Fani Igi Świątek mają kolejne powody do świętowania. Tenisistka w wielkim stylu wygrała Indian Wells, a na trybunach kibicowali jej między innymi Tom Holland i Zendaya.

Publikacja: 18.03.2024 12:29

Iga Świątek i Zendaya. Po zwycięskim meczu panie miały okazję porozmawiać na korcie.

Iga Swiatek i Zendaya

Iga Świątek i Zendaya. Po zwycięskim meczu panie miały okazję porozmawiać na korcie.

Foto: AFP

Zendaya może ćwiczyć z Igą

W kwietniu na ekrany kin wejdzie film „Challengers”, w którym Zendaya zagra zawodniczkę i trenerkę tenisa. W ramach przygotowań do premiery miała okazję obserwować w akcji mistrzynię. – To była absolutna przyjemność móc Cię poznać i oglądać Twój mecz. Ogromne gratulacje! – napisała na swoim profilu instagramowym po finale, podpisując zdjęcie ze zwyciężczynią.
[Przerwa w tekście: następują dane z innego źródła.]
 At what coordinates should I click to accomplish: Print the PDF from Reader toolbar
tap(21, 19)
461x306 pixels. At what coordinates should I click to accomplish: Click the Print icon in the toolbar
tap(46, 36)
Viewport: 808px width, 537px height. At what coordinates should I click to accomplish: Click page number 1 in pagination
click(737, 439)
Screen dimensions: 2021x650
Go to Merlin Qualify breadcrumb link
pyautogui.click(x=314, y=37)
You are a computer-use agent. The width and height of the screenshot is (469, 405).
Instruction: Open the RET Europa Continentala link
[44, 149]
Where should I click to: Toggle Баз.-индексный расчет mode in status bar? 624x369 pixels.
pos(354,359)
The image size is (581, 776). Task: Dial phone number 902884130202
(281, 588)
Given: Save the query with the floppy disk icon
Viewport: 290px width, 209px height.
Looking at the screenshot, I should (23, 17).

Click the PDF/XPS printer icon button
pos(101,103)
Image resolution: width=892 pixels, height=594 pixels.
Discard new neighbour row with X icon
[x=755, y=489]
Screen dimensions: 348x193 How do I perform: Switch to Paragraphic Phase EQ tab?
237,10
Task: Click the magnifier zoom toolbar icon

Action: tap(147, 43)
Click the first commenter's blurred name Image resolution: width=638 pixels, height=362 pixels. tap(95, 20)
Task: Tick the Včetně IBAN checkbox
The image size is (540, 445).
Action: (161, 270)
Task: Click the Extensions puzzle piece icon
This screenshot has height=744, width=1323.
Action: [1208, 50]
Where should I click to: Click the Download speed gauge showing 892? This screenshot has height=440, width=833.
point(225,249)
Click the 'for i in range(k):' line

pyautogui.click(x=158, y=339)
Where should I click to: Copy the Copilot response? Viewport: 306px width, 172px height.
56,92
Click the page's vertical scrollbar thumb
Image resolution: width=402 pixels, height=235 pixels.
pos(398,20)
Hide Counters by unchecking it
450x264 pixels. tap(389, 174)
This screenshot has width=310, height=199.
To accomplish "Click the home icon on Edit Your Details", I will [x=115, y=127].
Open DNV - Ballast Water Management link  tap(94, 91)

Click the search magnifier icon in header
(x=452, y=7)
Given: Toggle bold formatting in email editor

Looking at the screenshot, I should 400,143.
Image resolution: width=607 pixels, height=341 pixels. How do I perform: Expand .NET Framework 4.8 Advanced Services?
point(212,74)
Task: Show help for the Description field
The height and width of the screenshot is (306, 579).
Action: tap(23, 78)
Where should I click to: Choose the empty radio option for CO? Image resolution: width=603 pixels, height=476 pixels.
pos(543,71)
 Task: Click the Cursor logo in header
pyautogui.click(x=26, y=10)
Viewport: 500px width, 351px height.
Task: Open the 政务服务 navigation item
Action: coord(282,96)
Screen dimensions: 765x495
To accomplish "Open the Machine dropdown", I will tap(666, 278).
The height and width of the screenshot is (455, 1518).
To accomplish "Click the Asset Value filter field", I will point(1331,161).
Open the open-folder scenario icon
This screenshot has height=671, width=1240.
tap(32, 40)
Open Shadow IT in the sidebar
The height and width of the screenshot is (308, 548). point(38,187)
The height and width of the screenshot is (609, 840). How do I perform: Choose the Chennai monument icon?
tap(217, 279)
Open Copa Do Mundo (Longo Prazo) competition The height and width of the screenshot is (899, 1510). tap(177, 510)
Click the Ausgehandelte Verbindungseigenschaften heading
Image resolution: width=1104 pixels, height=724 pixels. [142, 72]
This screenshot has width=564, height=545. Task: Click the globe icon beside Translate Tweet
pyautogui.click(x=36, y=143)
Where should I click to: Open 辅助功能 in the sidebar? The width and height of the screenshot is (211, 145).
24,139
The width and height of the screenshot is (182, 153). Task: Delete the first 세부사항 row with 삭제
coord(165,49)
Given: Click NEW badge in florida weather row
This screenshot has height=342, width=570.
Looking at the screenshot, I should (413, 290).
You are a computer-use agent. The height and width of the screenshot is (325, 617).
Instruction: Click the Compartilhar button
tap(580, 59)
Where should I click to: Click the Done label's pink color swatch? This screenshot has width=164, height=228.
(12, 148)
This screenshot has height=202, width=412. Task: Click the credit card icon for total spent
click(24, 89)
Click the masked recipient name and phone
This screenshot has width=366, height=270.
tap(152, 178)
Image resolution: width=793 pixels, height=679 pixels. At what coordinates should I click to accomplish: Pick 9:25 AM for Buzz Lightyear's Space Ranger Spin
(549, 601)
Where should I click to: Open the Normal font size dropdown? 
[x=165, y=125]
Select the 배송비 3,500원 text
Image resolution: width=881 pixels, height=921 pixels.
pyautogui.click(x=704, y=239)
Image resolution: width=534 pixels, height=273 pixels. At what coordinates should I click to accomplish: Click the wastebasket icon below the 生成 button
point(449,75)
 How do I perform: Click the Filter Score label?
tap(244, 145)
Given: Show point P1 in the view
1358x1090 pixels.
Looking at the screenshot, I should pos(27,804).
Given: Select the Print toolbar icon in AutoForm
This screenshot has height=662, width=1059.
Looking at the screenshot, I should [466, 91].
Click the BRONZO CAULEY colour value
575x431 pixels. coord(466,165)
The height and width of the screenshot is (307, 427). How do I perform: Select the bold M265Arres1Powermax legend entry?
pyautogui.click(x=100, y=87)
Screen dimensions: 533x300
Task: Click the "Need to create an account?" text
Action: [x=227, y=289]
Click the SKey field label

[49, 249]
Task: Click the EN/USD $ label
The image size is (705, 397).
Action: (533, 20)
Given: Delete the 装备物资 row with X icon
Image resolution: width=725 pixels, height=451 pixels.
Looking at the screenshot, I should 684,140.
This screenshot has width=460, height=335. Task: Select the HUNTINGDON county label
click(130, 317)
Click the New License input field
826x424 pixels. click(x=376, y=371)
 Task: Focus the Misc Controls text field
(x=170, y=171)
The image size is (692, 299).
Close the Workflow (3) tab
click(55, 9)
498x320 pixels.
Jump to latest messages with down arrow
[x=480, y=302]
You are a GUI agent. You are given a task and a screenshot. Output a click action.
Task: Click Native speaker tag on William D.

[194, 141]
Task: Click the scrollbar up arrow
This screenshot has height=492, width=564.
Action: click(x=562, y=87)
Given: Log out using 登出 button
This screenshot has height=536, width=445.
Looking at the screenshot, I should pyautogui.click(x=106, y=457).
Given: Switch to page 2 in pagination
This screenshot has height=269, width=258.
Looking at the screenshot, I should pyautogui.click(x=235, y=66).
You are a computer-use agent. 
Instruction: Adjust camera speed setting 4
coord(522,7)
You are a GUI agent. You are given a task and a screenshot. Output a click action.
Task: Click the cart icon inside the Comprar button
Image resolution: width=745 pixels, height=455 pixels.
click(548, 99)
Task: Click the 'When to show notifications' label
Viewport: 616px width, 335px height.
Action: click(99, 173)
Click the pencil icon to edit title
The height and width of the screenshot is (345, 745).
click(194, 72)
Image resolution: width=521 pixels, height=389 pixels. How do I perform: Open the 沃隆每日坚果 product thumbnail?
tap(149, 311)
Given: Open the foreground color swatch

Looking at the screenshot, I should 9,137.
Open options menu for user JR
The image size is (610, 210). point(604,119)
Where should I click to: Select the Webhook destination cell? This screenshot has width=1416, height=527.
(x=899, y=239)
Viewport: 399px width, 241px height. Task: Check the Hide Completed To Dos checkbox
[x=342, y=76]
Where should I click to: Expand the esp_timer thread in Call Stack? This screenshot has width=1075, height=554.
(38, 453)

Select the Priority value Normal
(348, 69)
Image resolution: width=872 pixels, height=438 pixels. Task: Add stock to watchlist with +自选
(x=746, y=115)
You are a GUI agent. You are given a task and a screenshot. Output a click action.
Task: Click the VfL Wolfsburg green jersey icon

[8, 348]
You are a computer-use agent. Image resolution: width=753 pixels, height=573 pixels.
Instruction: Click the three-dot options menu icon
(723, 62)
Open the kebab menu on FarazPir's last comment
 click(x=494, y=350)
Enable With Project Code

Iga również nie kryła entuzjazmu z powodu tak niecodziennego spotkania. – Co tu się wydarzyło! Dzięki Zendaya, że jesteś taka miła, zabawna i troskliwa! – tak tenisistka za pośrednictwem mediów społecznościowych pozdrawiała 27-letnią gwiazdę filmów „Diuna”, „Euforia” czy „Malcolm i Marie”.

Na koniec spotkania zwyciężczyni Indian Wells zapewniła, że kibicująca jej aktorka może liczyć na wsparcie i profesjonalne wskazówki, ilekroć będzie potrzebowała konsultacji. Panie wspólnie pozowały do zdjęć i pożegnały się przyjacielskim uściskiem.

„Szaleństwo pomeczowe”

Do spotkania Iga nawiązała też podczas konferencji prasowej tuż po meczu, przyznając, że Zendaya jest wspaniałą osobą. – Czuję się zaszczycona, że jestem w miejscu, w którym mogę poznawać takich ludzi – podkreśliła. – Trochę już przywykłam do tego szaleństwa pomeczowego. Na pewno spotkanie z Zendayą było niesamowite, ale z drugiej strony to człowiek, jak każdy z nas. Ucieszyło mnie to, że lubi tenis i że do kin wchodzi film o tematyce tenisowej. Na pewno będzie bardzo ciekawy, a sama Zendaya może ćwiczyć ze mną, kiedy tylko zechce – dodała, śmiejąc się.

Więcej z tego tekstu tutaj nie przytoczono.